───── Raw data ─────

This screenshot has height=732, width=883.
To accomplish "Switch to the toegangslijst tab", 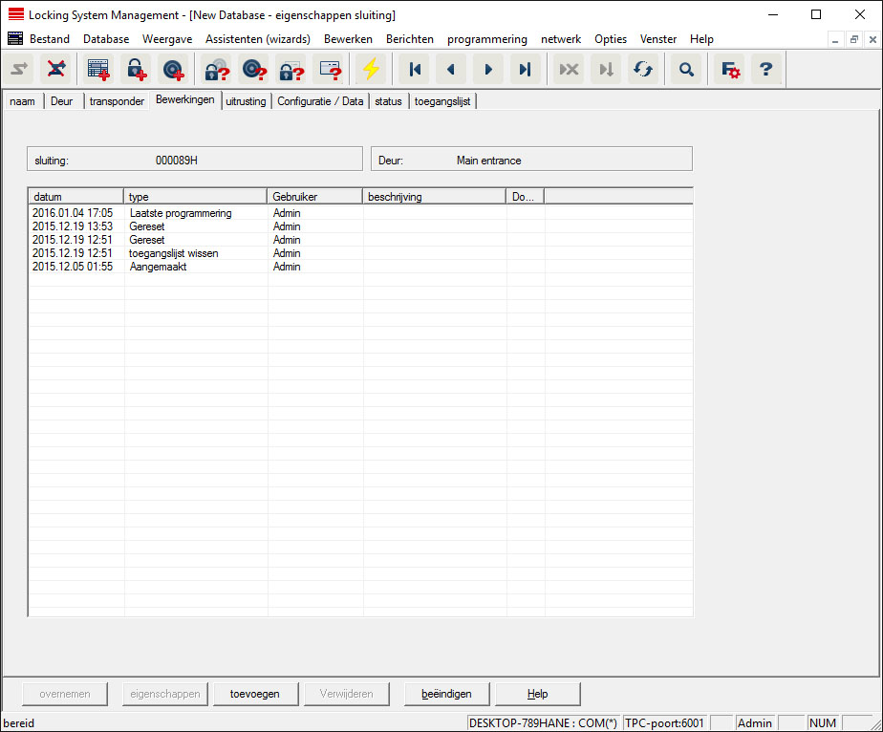I will coord(442,101).
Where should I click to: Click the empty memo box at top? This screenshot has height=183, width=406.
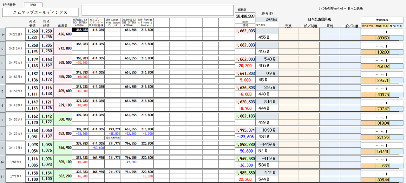pyautogui.click(x=157, y=10)
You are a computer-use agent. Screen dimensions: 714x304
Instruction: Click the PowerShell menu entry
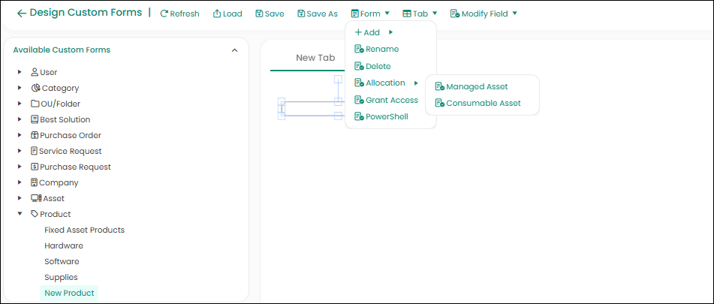(x=386, y=116)
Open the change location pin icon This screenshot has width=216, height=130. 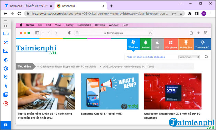click(5, 77)
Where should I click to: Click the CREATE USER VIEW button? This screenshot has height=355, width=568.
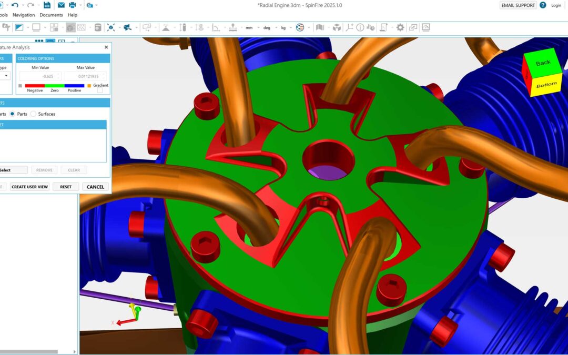coord(29,187)
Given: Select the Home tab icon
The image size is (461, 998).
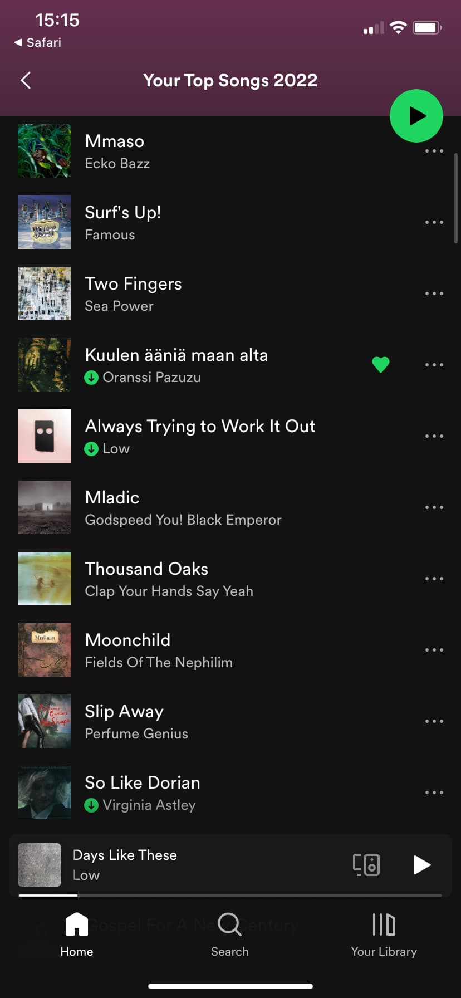Looking at the screenshot, I should 77,924.
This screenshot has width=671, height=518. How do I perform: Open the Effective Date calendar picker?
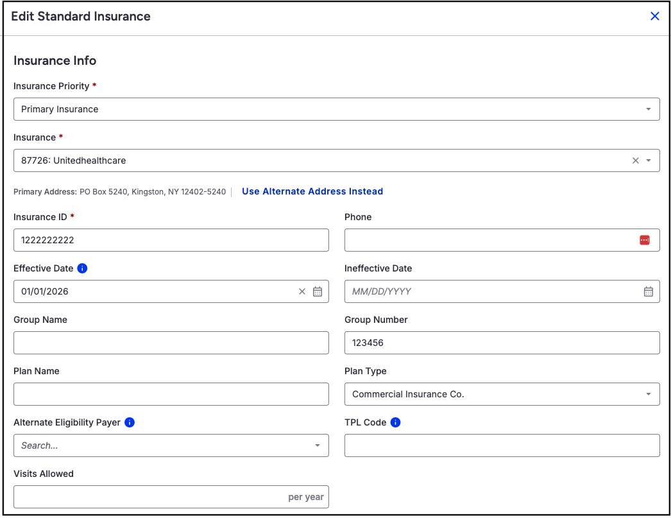pos(318,291)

─────

- [Exercise task]: Extract the lines of the records above word for word, from the line containing "Given: Select the Home tab icon" up to and including the final line of the records. Leave the pictures out of your answer.

- [Result of this task]:
Given: Select the Home tab icon
The image size is (461, 998).
Looking at the screenshot, I should 77,924.
This screenshot has width=671, height=518. How do I perform: Open the Effective Date calendar picker?
pos(318,291)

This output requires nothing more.